Bruno CATALANO
ABOUT
As an artist of travellers, Bruno Catalano makes a stopover from face to face for the duration of a sculpture, seeking to capture in each of his models the singular baggage that he carries with him. The series that has become emblematic and that he continues to work on today began in 1995 as the resolution of a family epic and the new beginning of an artistic adventure.
When he was born in Morocco in 1960, he was already the product of various journeys. His family, of Franco-Italian origin, had Jewish ancestors who were expelled from Spain in the 15th century and took refuge in Sicily before settling in North Africa. He was ten years old when they left the country to settle in Marseille. Then, trained by his father as an electrician, he began his professional life at the age of twenty by working on boats for a shipping company, then joined the SNSM. He is still far from art, but this experience will remain a determining factor in the construction of his sensitivity. It was with friends that he first discovered leather masks, then he devoted himself to clay from 1991. Determined to master this material, he enrolled in a modelling and drawing workshop, and completed his self-taught training by reading. Step by step, Bruno Catalano set up his own workshop, acquired his own kiln, and finally made sculpture his main activity.
It gained official recognition when, in 2001, the town hall of the 5th arrondissement of Marseille entrusted him with the execution of a bust of Yves Montand to decorate the square dedicated to him. He thus inaugurated a production of public works of art that would become the core of his work.

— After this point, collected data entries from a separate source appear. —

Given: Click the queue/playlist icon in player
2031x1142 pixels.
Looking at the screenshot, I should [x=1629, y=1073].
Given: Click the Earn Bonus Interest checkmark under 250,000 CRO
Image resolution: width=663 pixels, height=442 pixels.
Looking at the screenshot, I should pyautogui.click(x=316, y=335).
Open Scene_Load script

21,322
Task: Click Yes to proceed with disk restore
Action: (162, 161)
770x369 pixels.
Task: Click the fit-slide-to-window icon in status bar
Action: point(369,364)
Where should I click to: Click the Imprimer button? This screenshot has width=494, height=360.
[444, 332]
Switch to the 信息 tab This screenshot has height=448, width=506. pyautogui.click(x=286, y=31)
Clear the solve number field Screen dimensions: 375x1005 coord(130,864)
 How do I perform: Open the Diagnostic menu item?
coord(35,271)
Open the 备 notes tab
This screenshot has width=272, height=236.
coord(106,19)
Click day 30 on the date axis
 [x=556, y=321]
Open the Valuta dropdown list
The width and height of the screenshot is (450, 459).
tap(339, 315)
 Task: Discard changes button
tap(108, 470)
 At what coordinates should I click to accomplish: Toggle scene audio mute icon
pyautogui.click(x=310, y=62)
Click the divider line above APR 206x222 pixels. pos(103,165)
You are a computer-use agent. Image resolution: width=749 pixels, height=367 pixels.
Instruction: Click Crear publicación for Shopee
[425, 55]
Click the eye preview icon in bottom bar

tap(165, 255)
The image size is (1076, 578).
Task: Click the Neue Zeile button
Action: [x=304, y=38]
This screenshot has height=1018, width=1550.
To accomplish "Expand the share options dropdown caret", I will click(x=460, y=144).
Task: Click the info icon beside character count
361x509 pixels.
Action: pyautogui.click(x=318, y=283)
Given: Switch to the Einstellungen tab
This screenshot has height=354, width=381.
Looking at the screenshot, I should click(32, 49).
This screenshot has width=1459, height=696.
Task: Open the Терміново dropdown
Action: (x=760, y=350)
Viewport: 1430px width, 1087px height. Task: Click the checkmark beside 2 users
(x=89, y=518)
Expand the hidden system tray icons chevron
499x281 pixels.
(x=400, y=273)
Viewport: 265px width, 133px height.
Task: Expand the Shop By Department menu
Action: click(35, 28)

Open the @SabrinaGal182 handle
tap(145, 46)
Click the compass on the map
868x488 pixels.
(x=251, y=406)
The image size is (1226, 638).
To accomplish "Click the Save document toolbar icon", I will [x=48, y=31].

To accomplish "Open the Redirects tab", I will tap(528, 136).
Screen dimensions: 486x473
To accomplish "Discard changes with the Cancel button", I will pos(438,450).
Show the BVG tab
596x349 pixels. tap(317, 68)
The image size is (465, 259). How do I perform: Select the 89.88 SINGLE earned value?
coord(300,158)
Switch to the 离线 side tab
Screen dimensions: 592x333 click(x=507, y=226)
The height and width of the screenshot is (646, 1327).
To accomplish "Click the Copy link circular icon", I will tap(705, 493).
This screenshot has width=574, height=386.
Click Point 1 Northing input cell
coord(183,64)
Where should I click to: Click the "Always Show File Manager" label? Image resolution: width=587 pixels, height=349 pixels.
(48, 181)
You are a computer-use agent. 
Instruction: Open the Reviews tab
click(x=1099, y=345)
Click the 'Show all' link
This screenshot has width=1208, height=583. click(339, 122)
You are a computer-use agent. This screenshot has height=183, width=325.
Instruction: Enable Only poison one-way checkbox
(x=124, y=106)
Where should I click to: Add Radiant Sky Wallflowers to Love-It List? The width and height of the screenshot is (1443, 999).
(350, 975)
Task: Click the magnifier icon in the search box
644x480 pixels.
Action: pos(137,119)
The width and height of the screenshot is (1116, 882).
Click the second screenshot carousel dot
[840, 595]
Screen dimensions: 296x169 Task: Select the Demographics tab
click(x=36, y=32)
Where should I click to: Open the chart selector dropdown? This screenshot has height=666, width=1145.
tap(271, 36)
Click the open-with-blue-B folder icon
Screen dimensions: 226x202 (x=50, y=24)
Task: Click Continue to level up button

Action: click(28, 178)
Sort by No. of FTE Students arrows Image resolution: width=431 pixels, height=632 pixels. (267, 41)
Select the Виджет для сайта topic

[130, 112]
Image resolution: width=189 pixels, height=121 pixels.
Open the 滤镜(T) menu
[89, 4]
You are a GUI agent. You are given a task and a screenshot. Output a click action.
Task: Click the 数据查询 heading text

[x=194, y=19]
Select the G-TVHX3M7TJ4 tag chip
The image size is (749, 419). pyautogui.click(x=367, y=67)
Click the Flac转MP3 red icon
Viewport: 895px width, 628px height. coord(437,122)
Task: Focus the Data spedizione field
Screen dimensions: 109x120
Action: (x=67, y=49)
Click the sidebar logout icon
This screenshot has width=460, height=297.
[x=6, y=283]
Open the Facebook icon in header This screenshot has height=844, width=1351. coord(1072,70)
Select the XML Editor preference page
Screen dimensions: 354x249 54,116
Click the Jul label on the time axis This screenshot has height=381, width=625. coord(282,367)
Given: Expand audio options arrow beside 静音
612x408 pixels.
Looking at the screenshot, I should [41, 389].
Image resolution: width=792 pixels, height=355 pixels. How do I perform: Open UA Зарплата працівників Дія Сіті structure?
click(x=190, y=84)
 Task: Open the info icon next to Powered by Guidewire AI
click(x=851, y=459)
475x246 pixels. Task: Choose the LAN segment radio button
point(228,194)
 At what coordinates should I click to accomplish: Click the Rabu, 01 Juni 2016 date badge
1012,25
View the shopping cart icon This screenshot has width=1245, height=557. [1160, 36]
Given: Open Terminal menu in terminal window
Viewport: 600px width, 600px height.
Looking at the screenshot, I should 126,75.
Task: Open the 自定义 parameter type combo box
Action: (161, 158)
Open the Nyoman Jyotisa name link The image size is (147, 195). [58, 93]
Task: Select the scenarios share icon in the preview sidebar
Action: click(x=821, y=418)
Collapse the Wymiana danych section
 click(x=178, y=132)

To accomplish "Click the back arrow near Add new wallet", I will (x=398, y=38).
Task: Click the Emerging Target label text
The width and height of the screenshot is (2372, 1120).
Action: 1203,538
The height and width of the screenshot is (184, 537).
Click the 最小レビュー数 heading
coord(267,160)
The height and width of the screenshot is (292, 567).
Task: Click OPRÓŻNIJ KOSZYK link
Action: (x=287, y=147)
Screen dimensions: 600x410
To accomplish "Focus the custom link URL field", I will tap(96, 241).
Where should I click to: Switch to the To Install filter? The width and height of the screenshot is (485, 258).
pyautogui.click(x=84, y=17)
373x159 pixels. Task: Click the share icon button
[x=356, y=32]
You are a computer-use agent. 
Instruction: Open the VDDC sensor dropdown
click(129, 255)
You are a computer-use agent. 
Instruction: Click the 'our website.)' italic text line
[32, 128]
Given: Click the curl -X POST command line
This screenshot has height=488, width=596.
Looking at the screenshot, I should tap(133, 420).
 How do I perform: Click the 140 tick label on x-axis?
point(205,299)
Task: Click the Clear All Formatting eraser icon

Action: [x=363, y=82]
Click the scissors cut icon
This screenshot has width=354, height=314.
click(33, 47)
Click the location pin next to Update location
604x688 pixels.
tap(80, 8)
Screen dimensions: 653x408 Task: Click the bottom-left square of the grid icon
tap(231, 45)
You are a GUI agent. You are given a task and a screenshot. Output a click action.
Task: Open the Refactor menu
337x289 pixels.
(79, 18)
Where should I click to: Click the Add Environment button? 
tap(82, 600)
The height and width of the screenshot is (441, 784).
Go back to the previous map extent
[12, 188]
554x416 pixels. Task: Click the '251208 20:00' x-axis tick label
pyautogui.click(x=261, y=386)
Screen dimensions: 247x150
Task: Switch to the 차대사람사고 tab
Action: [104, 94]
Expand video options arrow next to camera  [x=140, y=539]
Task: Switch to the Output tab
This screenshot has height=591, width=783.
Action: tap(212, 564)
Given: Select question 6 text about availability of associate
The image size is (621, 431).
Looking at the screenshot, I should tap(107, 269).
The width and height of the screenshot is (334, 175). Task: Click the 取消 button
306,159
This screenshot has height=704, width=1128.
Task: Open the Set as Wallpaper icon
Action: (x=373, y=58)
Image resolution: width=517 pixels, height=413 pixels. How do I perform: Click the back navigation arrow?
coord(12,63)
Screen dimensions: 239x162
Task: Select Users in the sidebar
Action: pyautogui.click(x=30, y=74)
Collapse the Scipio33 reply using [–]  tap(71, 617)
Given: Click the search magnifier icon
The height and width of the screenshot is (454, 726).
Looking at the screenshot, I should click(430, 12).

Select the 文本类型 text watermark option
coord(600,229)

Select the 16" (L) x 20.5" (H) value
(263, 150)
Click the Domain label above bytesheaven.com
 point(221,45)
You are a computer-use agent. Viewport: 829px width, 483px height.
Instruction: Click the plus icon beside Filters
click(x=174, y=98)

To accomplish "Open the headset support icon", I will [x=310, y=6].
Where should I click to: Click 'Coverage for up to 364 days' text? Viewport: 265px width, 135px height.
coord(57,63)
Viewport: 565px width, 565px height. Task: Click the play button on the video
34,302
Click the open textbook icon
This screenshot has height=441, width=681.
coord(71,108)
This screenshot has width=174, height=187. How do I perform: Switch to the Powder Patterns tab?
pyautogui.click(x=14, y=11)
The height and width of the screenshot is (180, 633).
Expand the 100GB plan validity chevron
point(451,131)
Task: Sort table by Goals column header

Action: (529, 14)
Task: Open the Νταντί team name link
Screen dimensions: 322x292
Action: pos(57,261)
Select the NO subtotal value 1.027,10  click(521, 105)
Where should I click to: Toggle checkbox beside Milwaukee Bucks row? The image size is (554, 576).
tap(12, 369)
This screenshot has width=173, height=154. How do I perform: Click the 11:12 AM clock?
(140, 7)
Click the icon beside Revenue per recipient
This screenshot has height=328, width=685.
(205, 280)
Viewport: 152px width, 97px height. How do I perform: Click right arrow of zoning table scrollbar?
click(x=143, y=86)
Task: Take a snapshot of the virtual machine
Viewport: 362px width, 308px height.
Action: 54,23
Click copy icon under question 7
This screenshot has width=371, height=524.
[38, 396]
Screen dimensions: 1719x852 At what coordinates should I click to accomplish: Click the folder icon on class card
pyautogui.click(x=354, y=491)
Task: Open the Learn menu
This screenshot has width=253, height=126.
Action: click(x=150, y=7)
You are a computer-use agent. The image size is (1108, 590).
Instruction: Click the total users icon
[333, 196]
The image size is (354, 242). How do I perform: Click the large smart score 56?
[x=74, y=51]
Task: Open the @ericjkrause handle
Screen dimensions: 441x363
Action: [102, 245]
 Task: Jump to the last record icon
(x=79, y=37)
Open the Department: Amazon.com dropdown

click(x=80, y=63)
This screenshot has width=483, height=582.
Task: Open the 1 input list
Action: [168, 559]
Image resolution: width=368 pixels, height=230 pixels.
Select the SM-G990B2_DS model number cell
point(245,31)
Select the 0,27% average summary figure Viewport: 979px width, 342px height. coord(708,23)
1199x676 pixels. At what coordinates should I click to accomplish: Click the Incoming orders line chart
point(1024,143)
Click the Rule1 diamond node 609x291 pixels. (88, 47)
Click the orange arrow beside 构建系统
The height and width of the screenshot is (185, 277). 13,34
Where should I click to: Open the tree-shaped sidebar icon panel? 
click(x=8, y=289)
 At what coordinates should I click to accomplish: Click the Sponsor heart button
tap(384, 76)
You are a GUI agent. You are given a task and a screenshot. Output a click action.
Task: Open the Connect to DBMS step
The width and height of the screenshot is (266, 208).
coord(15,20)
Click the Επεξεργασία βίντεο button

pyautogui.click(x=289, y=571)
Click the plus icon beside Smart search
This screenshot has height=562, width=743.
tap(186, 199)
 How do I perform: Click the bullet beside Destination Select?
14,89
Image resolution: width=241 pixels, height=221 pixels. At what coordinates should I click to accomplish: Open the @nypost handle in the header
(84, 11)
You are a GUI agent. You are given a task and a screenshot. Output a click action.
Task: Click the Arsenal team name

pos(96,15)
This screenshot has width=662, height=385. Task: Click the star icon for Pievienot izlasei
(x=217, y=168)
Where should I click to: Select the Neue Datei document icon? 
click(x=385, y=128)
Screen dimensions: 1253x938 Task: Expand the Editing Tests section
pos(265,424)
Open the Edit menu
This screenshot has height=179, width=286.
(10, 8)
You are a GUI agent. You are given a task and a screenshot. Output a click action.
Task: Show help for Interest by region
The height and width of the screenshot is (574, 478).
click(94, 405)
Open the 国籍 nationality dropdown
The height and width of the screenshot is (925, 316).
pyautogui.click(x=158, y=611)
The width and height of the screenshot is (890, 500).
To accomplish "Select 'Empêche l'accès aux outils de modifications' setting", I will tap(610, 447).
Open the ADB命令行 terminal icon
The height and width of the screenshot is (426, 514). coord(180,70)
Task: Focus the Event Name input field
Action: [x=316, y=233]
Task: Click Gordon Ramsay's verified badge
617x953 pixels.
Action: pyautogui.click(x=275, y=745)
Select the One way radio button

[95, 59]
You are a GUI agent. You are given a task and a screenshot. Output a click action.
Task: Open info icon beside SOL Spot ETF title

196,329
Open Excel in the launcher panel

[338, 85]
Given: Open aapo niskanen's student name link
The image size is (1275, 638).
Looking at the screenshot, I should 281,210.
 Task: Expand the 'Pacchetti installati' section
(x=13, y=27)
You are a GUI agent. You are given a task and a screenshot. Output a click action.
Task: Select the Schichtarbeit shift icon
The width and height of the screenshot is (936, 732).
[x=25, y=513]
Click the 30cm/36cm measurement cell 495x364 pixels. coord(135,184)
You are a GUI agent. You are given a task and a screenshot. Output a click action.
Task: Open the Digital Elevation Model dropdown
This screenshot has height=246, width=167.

During all this time, Bruno Catalano has never stopped wanting to perfect his representations, to seek ever more accuracy and truth in the expression of his figures. However, his practice took a new turn when, in 2004, a formal invention invited itself into his studio. A simple accident in the casting of metal opened a breach in the body of the sculpture and in the artist’s habits. He decided to seize this accident and made this tear in the material a central element in the production that followed. From the figurines of his beginnings, he began to produce increasingly monumental figures, reaching several metres in height, always in bronze and sometimes enhanced with colour. Today, he continues to be a sculptor in the full sense of the word, i.e. in touch with the physical matter that makes up his works as much as with the impalpable matter that shapes human existence.